Finding the Equation of a Plane Equidistant from Two Points with a Given Coefficient of x

In this article, we will explore the process of finding the equation of a plane that consists of all points equidistant from two given points and has a specific coefficient of x.

Step 1: Identify the Given Information

We are given the following information:

Two points: (5, 3, -4) and (3, -5, -2)
The coefficient of x in the equation of the plane is -2

Step 2: Determine the Equation of the Plane

To find the equation of the plane, we can use the following formula: Ax + By + Cz + D = 0

Where:

A, B, and C are the coefficients of x, y, and z, respectively.
D is the constant term.

We need to find the values of A, B, C, and D.
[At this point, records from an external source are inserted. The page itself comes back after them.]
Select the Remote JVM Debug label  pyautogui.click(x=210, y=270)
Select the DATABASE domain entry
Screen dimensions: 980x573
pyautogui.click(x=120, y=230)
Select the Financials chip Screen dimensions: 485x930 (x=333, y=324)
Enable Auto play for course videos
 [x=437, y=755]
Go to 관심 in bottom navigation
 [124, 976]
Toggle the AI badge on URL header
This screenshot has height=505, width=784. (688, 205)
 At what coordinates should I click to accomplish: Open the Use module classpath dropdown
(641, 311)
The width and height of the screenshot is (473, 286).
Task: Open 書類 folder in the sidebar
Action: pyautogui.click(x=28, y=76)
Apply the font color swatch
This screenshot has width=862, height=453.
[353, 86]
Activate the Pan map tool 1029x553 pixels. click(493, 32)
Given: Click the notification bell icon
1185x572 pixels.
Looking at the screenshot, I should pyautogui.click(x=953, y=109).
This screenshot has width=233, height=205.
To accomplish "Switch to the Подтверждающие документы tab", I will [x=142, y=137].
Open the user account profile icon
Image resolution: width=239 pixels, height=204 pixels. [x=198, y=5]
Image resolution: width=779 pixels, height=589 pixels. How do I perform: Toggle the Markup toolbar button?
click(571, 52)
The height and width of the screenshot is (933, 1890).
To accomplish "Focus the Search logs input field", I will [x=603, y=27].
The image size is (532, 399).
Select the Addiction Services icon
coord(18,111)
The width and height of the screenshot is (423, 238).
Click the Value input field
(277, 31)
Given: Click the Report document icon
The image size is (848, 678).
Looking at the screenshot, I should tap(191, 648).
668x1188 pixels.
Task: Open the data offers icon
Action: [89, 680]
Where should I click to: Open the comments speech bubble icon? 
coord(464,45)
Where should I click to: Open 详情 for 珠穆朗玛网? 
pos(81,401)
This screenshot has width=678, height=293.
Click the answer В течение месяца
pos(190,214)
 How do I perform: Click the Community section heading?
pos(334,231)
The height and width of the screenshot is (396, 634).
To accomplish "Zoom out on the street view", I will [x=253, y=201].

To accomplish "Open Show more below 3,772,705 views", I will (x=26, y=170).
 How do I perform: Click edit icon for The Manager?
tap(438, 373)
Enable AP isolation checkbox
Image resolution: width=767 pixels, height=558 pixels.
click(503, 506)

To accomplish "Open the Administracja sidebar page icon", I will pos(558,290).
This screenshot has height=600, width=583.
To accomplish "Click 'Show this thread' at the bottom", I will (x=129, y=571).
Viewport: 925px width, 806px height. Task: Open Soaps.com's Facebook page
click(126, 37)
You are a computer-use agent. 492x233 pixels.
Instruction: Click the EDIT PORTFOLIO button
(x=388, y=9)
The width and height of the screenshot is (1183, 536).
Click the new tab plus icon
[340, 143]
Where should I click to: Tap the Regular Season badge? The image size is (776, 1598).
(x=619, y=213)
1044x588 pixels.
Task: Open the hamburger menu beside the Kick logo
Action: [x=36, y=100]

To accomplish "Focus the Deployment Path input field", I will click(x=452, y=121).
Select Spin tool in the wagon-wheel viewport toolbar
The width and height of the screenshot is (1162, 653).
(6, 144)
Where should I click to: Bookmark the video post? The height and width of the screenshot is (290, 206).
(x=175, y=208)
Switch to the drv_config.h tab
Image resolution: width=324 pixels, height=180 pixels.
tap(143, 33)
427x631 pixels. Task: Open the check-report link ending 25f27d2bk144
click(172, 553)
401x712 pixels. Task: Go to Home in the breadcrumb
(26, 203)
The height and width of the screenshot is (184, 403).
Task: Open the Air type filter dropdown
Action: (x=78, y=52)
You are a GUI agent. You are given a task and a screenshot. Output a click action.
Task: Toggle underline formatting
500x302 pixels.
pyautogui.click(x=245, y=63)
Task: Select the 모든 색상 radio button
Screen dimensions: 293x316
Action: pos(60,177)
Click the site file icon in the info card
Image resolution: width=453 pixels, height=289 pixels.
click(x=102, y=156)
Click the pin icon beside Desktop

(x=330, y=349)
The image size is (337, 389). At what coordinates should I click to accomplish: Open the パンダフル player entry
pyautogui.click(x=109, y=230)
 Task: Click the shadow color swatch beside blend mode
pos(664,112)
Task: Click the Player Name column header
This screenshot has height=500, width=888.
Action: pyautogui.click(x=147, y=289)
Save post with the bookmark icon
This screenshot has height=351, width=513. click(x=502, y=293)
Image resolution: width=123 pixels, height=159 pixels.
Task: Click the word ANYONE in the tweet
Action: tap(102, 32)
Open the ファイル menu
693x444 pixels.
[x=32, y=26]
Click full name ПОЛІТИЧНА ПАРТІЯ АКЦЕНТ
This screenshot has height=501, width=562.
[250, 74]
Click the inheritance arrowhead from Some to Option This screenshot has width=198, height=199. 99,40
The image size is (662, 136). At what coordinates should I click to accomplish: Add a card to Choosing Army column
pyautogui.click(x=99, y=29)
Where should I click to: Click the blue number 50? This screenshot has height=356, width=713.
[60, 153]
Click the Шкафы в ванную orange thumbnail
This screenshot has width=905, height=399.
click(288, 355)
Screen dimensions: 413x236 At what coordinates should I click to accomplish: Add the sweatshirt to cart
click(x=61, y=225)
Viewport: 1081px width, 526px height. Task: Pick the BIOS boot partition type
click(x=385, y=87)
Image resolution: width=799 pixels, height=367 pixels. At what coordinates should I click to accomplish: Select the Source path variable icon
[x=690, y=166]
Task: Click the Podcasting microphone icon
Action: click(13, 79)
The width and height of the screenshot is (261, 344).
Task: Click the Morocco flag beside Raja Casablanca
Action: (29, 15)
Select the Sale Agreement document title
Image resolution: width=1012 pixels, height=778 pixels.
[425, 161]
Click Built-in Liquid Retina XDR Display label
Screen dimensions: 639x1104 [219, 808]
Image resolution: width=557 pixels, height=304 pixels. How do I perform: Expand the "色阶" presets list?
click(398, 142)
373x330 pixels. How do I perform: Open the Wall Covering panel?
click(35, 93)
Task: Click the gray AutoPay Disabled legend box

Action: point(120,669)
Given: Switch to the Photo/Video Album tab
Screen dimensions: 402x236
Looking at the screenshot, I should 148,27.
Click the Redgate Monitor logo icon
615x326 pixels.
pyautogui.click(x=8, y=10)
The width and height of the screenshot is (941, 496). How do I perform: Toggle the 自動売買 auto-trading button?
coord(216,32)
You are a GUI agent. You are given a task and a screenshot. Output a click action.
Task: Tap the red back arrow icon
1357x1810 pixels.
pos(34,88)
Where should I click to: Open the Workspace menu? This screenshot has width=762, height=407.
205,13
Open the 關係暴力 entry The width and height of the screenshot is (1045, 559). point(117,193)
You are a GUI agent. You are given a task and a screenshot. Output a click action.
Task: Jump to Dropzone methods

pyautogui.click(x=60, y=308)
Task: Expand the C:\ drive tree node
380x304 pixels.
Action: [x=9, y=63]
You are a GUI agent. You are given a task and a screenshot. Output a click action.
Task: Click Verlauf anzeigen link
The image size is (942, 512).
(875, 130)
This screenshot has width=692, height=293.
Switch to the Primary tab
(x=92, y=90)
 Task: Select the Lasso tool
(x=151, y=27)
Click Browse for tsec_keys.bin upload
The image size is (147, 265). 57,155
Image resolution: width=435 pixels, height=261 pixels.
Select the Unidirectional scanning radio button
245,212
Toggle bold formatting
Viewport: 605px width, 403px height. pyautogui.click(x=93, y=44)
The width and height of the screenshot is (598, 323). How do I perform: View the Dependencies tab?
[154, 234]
Step 2.1: Find the Vector Perpendicular to the Plane

The vector perpendicular to the plane can be found by taking the cross product of the vectors connecting the two given points.

Let's define the vectors:

Vector 1: (5, 3, -4) - (3, -5, -2) = (2, 8, -2)
Vector 2: (3, -5, -2) - (5, 3, -4) = (-2, -8, 2)

The cross product of these two vectors is:

Vector Perpendicular to the Plane = (2, 8, -2) × (-2, -8, 2) = (32, -4, -16)

Therefore, the coefficients of the plane equation are:

A = 32
B = -4
C = -16

Step 2.2: Determine the Constant Term (D)

We know that the coefficient of x is -2, so we can use this information to find the constant term (D).

The equation of the plane can be written as: 32x - 4y - 16z + D = 0

Rearranging the equation to isolate D, we get: D = 32(-2) - 4(3) - 16(-4) = -64 + 12 + 64 = 12

Therefore, the equation of the plane is: 32x - 4y - 16z + 12 = 0

Conclusion

In this article, we have demonstrated the step-by-step process of finding the equation of a plane that consists of all points equidistant from two given points and has a specific coefficient of x. By using the given information and applying the formula for the equation of a plane, we were able to determine the coefficients and the constant term, ultimately arriving at the final equation of the plane.